The perception that Indians lacked “emotional and political unity” before the advent of British colonial masters into Indian sub-continent as endorsed by Vice President Hamid Ansari was questioned by Congress MP and noted writer Tharoor.
The Congress MP said the British have only “portrayed one-sided vision of the colonial rule” so far.
Vice President Ansari said, “famine, forced migration, and brutality” were principal characteristics of the colonial rule in India. He said these were ‘three examples of why British rule over India was “despotic and anything but enlightened”. But the Vice President wondered at the same time: “But is this not the story of all colonial and imperial ventures in history?”
Posing questions to himself, “Was there an India as a cohesive entity” before the advent of colonial masters, Ansari himself maintained that an answer to this question would help understand the process by which the British succeeded to rule India. “We need to accept that there was, in that initial period, no India politically or emotionally,” Ansari said.
But interacting with Karan Thapar, TV anchor at the book release function, Tharoor “disagreed” with the Vice President on the point of absence of emotional unity amongst Indians. Thapar said even Dr Manmohan Singh had spoken on these lines during his stint as Prime Minister – to which Tharoor, however, maintained, “I have high respect for Singh”.
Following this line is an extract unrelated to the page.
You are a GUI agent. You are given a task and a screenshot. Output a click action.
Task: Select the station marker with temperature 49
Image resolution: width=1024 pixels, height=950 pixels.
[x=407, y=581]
Tharoor argued that both schools of thought – the Hindus and the Muslims in ancient India – suggested that there was enough “emotional unity” between different parts of India. In this context, Tharoor referred to the visit of Adi Shankaracharya to various parts of India – from south to north and from Gujarat to Puri in Odisha. Similarly, the Congress MP said Indian Muslims during their Haj always jointly identified themselves as belonging to the “Hind”.
On the British policy of divide and rule, Tharoor said it was a “conscious” policy and added that the colonial masters also exploited Indian caste system to keep Indians divided as prior to British rule, the caste system was “more fluid”. The former UN diplomat and former MOS External Affairs and HRD in the Prime Minister Manmohan Singh’s UPA cabinet, said British scholars have so far only portrayed “one-sided view”. “After all, the beauties of the city like London were built by the resources taken away from India,” Tharoor said.
He alleged that Britain has constantly suffered from “deliberate historical amnesia” about their wrongdoings during their colonial rule in India. Tharoor alleged the past colonial masters destroyed the textile industry in Dhaka and also carried out the same formula with the steel and shipping industry in south India.